Camera calibration estimates the intrinsic geometric properties of a single camera, such as, focal length, pixel pitch, center point etc., which allows for transforming image pixels to metric units (e.g. mm) of a scene. Camera calibration also estimates extrinsic parameters characterizing the relative pose between all pairs of cameras in a multi-camera system. Together, these parameters can be used to accurately compute a 3D reconstruction of the imaged scene, which is an important component driving many of the computational photography applications. An out-of-calibration camera can therefore result in inaccurate 3D reconstructions, and thus affect the performance of these applications.
When multi-camera platforms are manufactured, a calibration is typically performed to determine an accurate estimate of the platform configuration. While such a calibration can be very accurate, the platform configuration can change over time as a result of repeated use and exposure to various external factors that make it unlikely the factory calibration with hold over a camera platform's life cycle. For example, changes in ambient temperature, platform orientation with respect to gravity, and deformations induced by physical impacts can all result in changes to the platform configuration that will induce significant error in computation imaging tasks if performed based calibration parameters that remain fixed at the time of manufacture.

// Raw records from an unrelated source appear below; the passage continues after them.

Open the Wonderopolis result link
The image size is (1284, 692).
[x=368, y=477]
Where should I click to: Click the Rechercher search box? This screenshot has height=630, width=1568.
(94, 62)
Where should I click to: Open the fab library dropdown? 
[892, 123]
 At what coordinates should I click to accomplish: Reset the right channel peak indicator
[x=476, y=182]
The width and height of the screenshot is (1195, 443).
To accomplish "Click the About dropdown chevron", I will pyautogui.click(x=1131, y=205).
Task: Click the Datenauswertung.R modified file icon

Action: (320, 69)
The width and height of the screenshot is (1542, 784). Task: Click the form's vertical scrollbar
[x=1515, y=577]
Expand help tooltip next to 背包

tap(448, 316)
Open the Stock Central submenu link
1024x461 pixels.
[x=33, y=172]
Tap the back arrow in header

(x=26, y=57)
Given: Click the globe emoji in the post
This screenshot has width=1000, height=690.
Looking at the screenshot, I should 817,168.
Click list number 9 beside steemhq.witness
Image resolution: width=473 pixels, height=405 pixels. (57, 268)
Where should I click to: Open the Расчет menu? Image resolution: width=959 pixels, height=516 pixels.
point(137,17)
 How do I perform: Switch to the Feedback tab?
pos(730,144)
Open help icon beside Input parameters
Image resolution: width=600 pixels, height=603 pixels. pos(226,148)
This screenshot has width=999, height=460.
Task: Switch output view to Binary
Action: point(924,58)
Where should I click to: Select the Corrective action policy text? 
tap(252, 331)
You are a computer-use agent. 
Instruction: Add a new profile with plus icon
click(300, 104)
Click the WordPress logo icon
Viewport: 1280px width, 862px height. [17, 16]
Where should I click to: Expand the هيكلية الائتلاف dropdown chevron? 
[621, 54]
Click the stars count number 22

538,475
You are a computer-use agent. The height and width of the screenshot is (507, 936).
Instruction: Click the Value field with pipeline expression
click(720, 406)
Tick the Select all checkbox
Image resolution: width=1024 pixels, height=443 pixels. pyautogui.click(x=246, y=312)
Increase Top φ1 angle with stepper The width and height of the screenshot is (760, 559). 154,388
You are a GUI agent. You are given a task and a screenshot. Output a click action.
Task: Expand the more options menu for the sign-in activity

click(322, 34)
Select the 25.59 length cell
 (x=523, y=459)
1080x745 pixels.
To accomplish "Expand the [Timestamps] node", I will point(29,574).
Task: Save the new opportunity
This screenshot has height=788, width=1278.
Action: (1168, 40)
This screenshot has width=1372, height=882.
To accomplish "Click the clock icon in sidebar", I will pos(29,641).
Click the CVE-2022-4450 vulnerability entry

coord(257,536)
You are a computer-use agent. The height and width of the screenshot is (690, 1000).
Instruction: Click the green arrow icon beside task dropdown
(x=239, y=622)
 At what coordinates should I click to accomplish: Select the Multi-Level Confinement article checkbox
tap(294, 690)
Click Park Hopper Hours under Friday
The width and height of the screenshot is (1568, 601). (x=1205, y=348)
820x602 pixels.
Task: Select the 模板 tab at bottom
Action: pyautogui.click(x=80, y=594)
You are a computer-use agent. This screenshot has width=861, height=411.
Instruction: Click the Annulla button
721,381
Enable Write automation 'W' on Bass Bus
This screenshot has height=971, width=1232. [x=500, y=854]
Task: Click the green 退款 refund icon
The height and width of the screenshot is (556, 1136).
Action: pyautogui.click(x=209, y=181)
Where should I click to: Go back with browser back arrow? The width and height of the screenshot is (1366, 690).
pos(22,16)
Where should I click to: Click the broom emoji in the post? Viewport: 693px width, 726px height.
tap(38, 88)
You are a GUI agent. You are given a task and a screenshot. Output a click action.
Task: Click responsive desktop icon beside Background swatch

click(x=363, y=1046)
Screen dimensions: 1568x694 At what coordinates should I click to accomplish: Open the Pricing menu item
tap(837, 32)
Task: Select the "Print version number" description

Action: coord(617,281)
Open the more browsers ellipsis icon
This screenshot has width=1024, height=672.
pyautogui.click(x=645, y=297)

The camera parameter calibrations performed at the time of manufacture are tedious and difficult to duplicate in the field, particularly when the platform is a consumer device (e.g., a smartphone). A dynamic calibration method that uses captured images of natural scenes collected in the field to refine or update the camera calibration parameters is therefore more practical. For dynamic calibration, the target scene geometry is not known α-priori and is instead computed as part of the camera calibration process. The accuracy of dynamic calibration is dependent upon the number of feature points in a captured scene, and their 3D distribution within the scene. Capturing a scene in the field that has a suitable feature count, and distribution of feature points, is not easy. This is particularly an issue for consumer device platforms where the environment in which the platform is used is unpredictable.